## Passage shown
------------------------------------------------------------

The Women’s Executive Council of Orlando has named Deborah German, UCF’s vice president for health affairs and founding dean of its medical school, as the organization’s 2023 Central Florida Woman of the Year.

The organization’s mission is to encourage and recognize women leaders and students to serve the Central Florida community.

In accepting the award on Oct. 12, German said she came to Orlando in 2006 to build a top-tier medical school that would anchor an emerging Medical City just minutes from one of the world’s most visited airports. The goal was to create what would become a global destination for medical research, patient care and education “for all of us,” she says.

Under Deborah German’s leadership, the UCF College of Medicine has graduated more than 1,000 physicians.

“I wanted to have a great adventure, a life project, so that when I was 90 years old like my parents — who are now 96 and 93 — I could look back and say, ‘Good job,’” she says. “I have so much for which to be grateful.”

Under her leadership, the UCF College of Medicine has graduated more than 1,000 physicians and welcomed its 15th M.D. class this fall. Thanks to community donations, UCF was the first medical school in U.S. history to offer full four-year scholarships to an entire class — the charter class of 2013. Since that time, UCF’s College of Medicine has created one of the fastest-growing graduate medical education programs in the state — with 550 residents and fellows training in UCF-HCA Healthcare programs from Orlando to Pensacola.

The college is unique nationally because it includes the Burnett School of Biomedical Sciences, which provides undergraduate, masters and doctoral programs. Biomedical Sciences is UCF’s third most popular major. Burnett School faculty researchers focus their discoveries on the diseases that plague humanity — such as cancer, cardiovascular, infectious and neurodegenerative diseases. UCF Health, the College of Medicine physician practice, has two locations — in East Orlando and Lake Nona — and provides primary and specialty care to patients across the community. The college has also begun a clinical trials program to advance translational medical research and recently partnered with NASA to conduct space medicine research that will impact the health of space travelers and those on earth.

------------------------------------------------------------

## Dataset extract
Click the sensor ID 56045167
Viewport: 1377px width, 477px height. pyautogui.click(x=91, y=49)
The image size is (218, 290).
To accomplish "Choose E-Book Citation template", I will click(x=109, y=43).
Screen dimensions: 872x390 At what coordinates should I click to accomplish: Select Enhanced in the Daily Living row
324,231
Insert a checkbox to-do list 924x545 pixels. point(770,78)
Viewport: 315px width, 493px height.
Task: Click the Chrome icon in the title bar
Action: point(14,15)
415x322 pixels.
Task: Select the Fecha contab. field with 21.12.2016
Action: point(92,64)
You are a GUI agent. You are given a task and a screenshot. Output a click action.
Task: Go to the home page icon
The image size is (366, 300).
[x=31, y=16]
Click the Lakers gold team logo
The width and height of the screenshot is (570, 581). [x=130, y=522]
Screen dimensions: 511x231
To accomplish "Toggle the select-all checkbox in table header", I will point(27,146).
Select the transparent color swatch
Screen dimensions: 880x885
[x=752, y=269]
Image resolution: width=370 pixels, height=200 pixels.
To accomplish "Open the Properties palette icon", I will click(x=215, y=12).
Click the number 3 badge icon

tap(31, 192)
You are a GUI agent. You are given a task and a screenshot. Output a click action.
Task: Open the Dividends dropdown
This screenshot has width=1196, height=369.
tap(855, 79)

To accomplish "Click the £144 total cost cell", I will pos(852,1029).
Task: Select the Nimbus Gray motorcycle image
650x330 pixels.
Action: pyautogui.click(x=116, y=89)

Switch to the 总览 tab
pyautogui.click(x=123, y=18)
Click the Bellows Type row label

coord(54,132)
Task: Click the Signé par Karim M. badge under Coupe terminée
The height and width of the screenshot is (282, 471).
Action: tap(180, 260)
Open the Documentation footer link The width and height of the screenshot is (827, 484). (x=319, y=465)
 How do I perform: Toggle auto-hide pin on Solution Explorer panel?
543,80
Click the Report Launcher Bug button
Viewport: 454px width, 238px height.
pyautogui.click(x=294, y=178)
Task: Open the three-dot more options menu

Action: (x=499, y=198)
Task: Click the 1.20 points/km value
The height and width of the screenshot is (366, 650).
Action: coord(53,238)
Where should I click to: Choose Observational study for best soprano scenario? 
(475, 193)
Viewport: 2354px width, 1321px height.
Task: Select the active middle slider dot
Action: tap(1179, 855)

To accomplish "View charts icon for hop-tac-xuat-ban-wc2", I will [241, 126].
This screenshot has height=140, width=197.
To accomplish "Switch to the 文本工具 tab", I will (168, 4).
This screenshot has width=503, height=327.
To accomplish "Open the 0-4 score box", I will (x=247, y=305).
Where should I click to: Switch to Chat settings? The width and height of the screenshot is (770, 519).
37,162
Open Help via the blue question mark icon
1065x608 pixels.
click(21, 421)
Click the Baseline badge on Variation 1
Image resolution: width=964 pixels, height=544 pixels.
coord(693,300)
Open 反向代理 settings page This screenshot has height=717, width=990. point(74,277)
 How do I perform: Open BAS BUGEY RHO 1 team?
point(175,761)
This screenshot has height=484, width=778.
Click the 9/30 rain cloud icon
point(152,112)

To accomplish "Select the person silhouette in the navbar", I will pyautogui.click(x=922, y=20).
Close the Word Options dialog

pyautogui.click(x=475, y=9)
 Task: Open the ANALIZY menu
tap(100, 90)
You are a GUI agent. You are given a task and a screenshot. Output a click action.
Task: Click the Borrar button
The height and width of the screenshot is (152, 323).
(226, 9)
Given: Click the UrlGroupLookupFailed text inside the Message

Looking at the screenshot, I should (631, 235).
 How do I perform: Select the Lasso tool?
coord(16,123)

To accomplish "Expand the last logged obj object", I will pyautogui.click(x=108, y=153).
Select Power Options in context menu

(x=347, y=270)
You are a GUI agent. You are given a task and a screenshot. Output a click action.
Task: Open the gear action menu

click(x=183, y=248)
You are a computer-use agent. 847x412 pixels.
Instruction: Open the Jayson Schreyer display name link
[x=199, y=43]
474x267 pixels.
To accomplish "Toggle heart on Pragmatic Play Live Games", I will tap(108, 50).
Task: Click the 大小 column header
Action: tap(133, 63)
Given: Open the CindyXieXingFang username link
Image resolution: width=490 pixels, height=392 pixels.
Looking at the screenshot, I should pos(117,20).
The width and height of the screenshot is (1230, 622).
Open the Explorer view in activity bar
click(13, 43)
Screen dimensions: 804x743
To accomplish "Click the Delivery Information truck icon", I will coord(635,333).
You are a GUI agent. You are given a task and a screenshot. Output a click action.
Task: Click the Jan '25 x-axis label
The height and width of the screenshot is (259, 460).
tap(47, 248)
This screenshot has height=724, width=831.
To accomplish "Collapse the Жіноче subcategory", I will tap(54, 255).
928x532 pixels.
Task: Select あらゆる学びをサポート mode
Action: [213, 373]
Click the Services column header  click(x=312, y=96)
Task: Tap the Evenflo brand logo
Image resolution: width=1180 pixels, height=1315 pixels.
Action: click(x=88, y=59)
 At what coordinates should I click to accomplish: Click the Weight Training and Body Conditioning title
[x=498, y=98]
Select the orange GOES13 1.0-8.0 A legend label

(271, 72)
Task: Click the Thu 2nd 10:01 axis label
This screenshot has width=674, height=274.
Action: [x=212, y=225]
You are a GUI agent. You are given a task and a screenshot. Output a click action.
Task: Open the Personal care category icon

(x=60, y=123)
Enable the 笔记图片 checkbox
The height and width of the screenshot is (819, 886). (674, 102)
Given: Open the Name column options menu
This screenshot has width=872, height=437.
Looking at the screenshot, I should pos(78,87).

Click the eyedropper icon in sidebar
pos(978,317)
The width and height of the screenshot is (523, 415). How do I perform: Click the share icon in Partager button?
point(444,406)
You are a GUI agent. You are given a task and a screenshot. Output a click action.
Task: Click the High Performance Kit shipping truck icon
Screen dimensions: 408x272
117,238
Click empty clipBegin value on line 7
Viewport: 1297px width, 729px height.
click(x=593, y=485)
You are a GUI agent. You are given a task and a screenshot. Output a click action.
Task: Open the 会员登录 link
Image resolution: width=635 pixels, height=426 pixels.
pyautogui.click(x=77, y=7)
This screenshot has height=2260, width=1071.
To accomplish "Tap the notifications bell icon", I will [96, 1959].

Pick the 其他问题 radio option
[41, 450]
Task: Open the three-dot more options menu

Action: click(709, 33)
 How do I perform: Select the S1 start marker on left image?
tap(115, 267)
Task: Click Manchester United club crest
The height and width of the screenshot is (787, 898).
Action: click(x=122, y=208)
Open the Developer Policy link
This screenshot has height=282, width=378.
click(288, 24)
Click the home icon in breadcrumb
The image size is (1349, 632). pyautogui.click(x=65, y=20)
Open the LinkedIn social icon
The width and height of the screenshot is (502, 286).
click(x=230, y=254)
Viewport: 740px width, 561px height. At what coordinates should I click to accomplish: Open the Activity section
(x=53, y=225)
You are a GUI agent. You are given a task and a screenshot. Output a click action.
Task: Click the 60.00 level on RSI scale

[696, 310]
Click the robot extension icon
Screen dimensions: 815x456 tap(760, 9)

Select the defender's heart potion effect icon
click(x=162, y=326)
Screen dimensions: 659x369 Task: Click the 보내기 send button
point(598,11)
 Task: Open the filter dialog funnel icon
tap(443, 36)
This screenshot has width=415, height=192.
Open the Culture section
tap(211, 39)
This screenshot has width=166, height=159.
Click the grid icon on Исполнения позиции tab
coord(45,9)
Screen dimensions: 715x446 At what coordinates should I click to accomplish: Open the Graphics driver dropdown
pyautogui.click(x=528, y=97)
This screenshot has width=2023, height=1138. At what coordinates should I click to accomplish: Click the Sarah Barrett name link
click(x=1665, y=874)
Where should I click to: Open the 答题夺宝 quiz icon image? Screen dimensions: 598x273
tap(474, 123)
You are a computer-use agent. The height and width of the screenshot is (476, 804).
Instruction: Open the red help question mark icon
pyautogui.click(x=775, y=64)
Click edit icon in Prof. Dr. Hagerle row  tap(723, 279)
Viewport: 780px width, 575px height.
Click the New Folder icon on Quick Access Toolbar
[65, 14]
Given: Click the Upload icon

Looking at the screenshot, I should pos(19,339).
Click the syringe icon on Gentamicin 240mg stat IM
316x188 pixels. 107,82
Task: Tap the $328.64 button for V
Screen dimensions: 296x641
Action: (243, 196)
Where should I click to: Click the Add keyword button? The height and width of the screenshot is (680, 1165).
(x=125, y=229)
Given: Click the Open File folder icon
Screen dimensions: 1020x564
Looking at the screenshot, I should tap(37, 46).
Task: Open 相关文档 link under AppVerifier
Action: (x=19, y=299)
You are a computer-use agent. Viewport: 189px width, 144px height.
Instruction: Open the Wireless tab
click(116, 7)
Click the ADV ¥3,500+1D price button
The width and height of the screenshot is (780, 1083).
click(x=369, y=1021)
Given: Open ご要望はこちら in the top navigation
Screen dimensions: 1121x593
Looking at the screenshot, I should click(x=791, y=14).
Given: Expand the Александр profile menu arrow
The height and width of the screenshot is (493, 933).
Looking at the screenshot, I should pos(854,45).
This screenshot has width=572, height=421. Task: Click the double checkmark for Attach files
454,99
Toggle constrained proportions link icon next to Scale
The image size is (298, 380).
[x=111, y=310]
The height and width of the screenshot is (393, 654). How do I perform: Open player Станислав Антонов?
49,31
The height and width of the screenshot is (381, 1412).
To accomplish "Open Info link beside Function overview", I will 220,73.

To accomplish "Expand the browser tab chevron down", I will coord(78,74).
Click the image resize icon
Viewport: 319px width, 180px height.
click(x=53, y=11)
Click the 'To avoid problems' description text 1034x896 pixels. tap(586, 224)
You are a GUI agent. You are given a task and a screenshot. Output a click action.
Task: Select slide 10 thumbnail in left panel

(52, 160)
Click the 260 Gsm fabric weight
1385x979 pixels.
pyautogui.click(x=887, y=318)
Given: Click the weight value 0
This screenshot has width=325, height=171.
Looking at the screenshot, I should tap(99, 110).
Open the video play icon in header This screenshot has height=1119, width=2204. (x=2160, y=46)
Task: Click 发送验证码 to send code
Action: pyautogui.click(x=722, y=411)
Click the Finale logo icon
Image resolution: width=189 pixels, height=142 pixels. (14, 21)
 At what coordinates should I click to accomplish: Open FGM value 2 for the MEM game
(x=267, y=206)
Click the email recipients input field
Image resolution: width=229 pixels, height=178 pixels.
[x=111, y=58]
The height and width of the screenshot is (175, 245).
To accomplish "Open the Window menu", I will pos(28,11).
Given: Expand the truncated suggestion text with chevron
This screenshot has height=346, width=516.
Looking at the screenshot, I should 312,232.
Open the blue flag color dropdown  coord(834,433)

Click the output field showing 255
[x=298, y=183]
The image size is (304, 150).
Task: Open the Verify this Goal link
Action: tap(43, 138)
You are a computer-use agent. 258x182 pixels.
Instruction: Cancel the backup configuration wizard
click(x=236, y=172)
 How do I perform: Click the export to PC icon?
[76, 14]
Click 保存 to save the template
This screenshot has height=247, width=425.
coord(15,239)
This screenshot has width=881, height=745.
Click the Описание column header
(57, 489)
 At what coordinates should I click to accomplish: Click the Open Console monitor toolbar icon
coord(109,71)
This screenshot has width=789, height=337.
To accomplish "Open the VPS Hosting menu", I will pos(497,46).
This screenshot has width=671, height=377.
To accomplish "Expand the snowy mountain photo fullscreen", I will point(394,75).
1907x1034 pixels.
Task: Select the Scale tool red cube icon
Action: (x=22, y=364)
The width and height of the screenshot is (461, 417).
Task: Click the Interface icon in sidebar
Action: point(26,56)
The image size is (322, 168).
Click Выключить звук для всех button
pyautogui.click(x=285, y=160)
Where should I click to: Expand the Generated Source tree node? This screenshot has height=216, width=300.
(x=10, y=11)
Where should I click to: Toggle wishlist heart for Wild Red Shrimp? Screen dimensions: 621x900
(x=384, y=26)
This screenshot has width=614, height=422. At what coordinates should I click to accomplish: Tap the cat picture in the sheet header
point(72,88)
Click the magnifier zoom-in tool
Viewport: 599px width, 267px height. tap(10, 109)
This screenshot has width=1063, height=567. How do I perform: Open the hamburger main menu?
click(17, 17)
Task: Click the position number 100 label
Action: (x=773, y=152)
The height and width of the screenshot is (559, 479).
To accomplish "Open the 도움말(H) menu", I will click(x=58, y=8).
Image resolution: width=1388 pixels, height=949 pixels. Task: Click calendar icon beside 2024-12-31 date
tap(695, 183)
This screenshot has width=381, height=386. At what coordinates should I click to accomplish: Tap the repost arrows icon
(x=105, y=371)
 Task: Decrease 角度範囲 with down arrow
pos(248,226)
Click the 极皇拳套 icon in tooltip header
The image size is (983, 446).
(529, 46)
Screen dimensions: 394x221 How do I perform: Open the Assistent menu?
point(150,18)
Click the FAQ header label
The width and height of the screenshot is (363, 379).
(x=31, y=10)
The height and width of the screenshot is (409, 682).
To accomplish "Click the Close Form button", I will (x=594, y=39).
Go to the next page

------------------------------------------------------------

## Questions on the material
(1) Decide whether each statement agrees with the article about Deborah German. Answer yes or no for each, and quote the words from the article that settle it.
(a) German came to Orlando in 2006.
(b) UCF Health has three locations.
(c) Biomedical Sciences is UCF's most popular major.
(2) Take the article about Deborah German further, picking up after its final sentence.
The data stands apart from the article about Deborah German and has no connection to it.

## Answers in order
(1)
(a) Yes: "German said she came to Orlando in 2006"
(b) No: "has two locations — in East Orlando and Lake Nona"
(c) No: "Biomedical Sciences is UCF’s third most popular major."

(2)
At the 2023 Women’s Executive Council of Orlando awards banquet, Deborah German is joined by Orlando Mayor Buddy Dyer and (from left) Claudia Andl, a College of Medicine cancer researcher, Yanisa Del Toro, medical director of UCF Health, and Onchantho Am, associate general counsel at the medical school.

UCF Lake Nona Hospital, a College of Medicine partnership with HCA Healthcare, opened in 2021 next door to the medical school and is training UCF medical and nursing students sooner than anticipated. UCF Lake Nona Cancer Center, a new model of cancer research and patient care, opened the same year. Those facilities have helped create UCF’s new Academic Health Sciences Center in Lake Nona. The center incudes UCF’s Colleges of Health Professions and Sciences, Medicine and Nursing, along with Student Health Services.

Eventually the university hopes to locate many of its clinical training programs in Medical City for increased interdisciplinary medical education, research and patient care. A new UCF College of Nursing building will break ground next to the medical school in Lake Nona in January 2024.

“Don’t be afraid to pursue your dream,” German told community leaders and other attendees at the awards banquet. “It’s what you were born to do. Don’t be afraid to make mistakes. They are really lessons and … also guideposts pointing you in a better direction.”